* Task brief
Starting at the top line and ending at the last, restate the records exactly.

* Exercise input

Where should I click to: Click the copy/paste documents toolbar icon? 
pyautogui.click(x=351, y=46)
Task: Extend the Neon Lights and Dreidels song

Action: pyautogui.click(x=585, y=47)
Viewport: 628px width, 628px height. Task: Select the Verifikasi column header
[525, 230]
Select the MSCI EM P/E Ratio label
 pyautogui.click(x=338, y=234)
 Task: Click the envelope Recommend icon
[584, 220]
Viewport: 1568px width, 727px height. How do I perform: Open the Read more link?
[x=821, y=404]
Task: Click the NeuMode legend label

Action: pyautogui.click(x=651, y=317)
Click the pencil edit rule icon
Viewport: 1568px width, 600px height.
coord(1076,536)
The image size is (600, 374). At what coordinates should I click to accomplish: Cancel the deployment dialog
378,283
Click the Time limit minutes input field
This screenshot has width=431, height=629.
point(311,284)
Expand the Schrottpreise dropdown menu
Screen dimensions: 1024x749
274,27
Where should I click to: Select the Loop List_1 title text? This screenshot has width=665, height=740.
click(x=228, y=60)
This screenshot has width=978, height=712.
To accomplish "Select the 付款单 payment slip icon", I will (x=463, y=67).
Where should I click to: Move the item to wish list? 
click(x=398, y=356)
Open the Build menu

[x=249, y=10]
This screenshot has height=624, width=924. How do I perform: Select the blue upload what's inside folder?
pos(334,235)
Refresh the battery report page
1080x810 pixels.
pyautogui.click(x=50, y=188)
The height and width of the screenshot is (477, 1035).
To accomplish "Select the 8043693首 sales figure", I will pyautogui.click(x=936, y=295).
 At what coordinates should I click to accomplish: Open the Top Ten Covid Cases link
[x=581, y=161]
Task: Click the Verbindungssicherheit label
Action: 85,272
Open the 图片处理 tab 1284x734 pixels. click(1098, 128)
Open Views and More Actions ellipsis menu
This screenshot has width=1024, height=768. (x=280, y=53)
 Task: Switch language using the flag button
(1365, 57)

* Written response
Where should I click to: Click the copy/paste documents toolbar icon? 
pyautogui.click(x=351, y=46)
Task: Extend the Neon Lights and Dreidels song

Action: pyautogui.click(x=585, y=47)
Viewport: 628px width, 628px height. Task: Select the Verifikasi column header
[525, 230]
Select the MSCI EM P/E Ratio label
 pyautogui.click(x=338, y=234)
 Task: Click the envelope Recommend icon
[584, 220]
Viewport: 1568px width, 727px height. How do I perform: Open the Read more link?
[x=821, y=404]
Task: Click the NeuMode legend label

Action: pyautogui.click(x=651, y=317)
Click the pencil edit rule icon
Viewport: 1568px width, 600px height.
coord(1076,536)
The image size is (600, 374). At what coordinates should I click to accomplish: Cancel the deployment dialog
378,283
Click the Time limit minutes input field
This screenshot has width=431, height=629.
point(311,284)
Expand the Schrottpreise dropdown menu
Screen dimensions: 1024x749
274,27
Where should I click to: Select the Loop List_1 title text? This screenshot has width=665, height=740.
click(x=228, y=60)
This screenshot has width=978, height=712.
To accomplish "Select the 付款单 payment slip icon", I will (x=463, y=67).
Where should I click to: Move the item to wish list? 
click(x=398, y=356)
Open the Build menu

[x=249, y=10]
This screenshot has height=624, width=924. How do I perform: Select the blue upload what's inside folder?
pos(334,235)
Refresh the battery report page
1080x810 pixels.
pyautogui.click(x=50, y=188)
The height and width of the screenshot is (477, 1035).
To accomplish "Select the 8043693首 sales figure", I will pyautogui.click(x=936, y=295).
 At what coordinates should I click to accomplish: Open the Top Ten Covid Cases link
[x=581, y=161]
Task: Click the Verbindungssicherheit label
Action: 85,272
Open the 图片处理 tab 1284x734 pixels. click(1098, 128)
Open Views and More Actions ellipsis menu
This screenshot has width=1024, height=768. (x=280, y=53)
 Task: Switch language using the flag button
(1365, 57)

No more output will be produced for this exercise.